Было красиво и интересно. Пение ему понравилось. Не такое, как у нас, в России. Ласковое какое-то. А наше мужественное, братское. Тут Саша обнаружил, что он искренне заинтересован в происходящем и сам себе подивился. Но тут появился Пес. Прошел к нему в угол.
— Не дали спать. Тот, очкастый, пришел и разбудил. Пришлось пойти. Как тут?
— Тут как в церкви.
Служба шла часов пять. Переходили из одной церкви в другую. Посетили реликварий. В серебряных ковчежках лежали кости. Такое он видел впервые. Прикладывался. Все ждал «Скоропослушницу». И дождался. Когда уже перед трапезой открыли притвор, он сразу понял — она. Приношений было без числа. Справа и слева иконы стояли высокие ящики со стеклянной передней стенкой. Там на проволочках висели перстни, браслеты, кольца, панагии и кресты, драгоценные камни, золотые монеты и часы. Больше всего было тонких серебряных пластинок с выдавленными изображениями. Только собрался Саша попросить что-то для себя, как его аккуратно подвинули. Не надо было головой вертеть. Будет еще, должно быть, время… бесплотные силы помогут. Саша и не знал, додумывая на ходу это, что Дохиар посвящен именно Бесплотным Силам. Не знал и того, что Мертвая Голова — Голгофа. С древнееврейского.

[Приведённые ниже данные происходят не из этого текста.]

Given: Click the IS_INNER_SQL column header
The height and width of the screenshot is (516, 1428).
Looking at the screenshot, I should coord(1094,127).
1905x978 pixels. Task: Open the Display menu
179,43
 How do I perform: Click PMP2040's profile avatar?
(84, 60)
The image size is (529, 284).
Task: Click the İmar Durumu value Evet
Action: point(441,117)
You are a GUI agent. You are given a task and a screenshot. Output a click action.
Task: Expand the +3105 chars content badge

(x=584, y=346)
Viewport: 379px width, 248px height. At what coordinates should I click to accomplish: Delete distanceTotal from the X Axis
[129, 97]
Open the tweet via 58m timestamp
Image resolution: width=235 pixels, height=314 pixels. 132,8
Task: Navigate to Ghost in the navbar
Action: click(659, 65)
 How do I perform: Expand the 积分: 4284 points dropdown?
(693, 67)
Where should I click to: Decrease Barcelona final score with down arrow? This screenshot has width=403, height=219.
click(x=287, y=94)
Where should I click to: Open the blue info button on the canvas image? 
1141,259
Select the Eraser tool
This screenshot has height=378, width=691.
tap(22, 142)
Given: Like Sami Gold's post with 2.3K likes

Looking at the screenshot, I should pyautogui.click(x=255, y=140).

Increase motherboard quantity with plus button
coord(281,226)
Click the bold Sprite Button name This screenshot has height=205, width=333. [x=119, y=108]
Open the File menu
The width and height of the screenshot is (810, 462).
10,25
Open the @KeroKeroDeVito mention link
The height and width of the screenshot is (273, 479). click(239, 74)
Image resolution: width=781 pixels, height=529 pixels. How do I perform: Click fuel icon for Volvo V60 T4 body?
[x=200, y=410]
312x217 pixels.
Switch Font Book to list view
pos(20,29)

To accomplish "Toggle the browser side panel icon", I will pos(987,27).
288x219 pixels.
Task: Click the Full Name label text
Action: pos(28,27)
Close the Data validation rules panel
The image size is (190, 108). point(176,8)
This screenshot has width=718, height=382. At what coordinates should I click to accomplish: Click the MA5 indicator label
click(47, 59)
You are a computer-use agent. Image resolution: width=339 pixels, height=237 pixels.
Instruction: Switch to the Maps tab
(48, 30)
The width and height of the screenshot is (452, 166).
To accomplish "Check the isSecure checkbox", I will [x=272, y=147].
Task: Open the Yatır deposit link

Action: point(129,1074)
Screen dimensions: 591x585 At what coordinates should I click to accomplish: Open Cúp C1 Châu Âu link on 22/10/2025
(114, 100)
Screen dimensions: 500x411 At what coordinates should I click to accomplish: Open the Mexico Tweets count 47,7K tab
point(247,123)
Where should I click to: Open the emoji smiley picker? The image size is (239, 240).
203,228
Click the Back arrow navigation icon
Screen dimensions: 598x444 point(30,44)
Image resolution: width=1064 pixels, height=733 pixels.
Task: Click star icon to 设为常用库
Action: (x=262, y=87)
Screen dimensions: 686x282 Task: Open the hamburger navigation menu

Потом была утренняя трапеза.
Чечевичная похлебка, помидорки, маслинки, вино. Игумен здесь — весельчак. Что-то про Пса с Сашей складное сказал перед тем, как всем из-за стола встать, и все засмеялись, покосились на гостей. Обидного не должно быть. Знать бы язык. Может, Пес догадался? Тот погрустнел и отвернулся.
— Что он сказал? — спросил Саша после.
— Говорит, что я крест пока не пропил. А, может, пропил. Я не расслышал.
— А про меня что?
— Про тебя ничего. Не заслужил.
— Ну и ладно. А откуда он про водку узнал?
— Как откуда? Он провидец.
— Как?
— Да так. Видит нас насквозь. Прошлое, настоящее и будущее.
— И что в будущем?
— Ты его сам спроси. Вот подойди после трапезы и спроси.
Саша подходить не стал.
В беседке, ожидая паром, Саша спросил про пластинки в шкафах. Пес ответил.
— У греков сохранился обычай. Если кто-то молился перед чудотворной иконой, например об исцелении руки, то в благодарность за чудо исцеления он заказывает серебряную пластинку с изображением руки и приносит ее в знак благодарности иконе. Если молились о больной ноге — приносят изображение ноги. Или глаза.
— А если кишки? Или печень?
— Пойди, спроси у очкастого.
— А вот еще вопрос. Я тут с мужиками потолковал.
— С какими?
— Один трудовик…
— Трудник, скотина…
— Чего ругаешься?
— Думай, о чем говоришь. У тебя язык, как помело. Ты еще про котопузов спроси у настоятеля…
— Я про котов…
— Что про котов?
— Здесь ни одной твари женского рода быть не должно.
— Так…
— А как же коты? Их здесь разводят для всего Афона.